A Grande Muralha

26/02/2017

A Grande Muralha || Classificação: ★★★ (Bom) || Estreou em 23 de fevereiro de 2017
Texto: Murilo Maximiano || Revisão: Kamila Wozniak


Um filme de guerra chinês protagonizado por um americano e feito em Hollywood, essa é a melhor forma de descrever esse longa. Que pode não ser uma enorme proeza em termos de roteiro, mas é feito com um estilo e esmero muito incomuns nas fantasias americanas. No século XV, um grupo de soldados europeus está à caminho da China, tentando adquirir um lendário pó negro capaz de explodir exércitos inteiros. Acabam então se deparando com a Grande Muralha. Aos poucos eles percebem que o intuito não é apenas proteger a população do inimigo mongol e que a construção esconde na verdade um grande segredo.

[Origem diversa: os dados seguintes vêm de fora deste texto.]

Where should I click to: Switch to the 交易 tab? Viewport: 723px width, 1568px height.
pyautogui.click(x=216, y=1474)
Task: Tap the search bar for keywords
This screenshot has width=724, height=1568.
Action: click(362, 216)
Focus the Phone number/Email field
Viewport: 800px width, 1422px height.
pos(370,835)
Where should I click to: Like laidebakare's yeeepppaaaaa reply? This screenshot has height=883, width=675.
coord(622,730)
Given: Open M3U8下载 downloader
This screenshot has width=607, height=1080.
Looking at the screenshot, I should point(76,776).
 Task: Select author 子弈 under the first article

Yimou Zhang (Lanternas Vermelhas, O Clã das Adagas Voadoras) nos monta um filme redondo. Com uma trama extremamente batida, o filme se desenvolve fugindo de vários clichês que pareceriam óbvios, e conseguindo com poucos diálogos bem expositivos e uma ação bem construída, a criar um bom ritmo e andamento. Na arte é interessante pontuar a clara influência de filmes chineses. As cores são extravagantes, com personagens de armadura azuis e vermelhas. Isso tem um motivo dentro da história (separando infantaria de arquearia e assim em diante), mas claramente têm um significado maior dentro do filme, onde a cor é ainda ligada a um animal específico.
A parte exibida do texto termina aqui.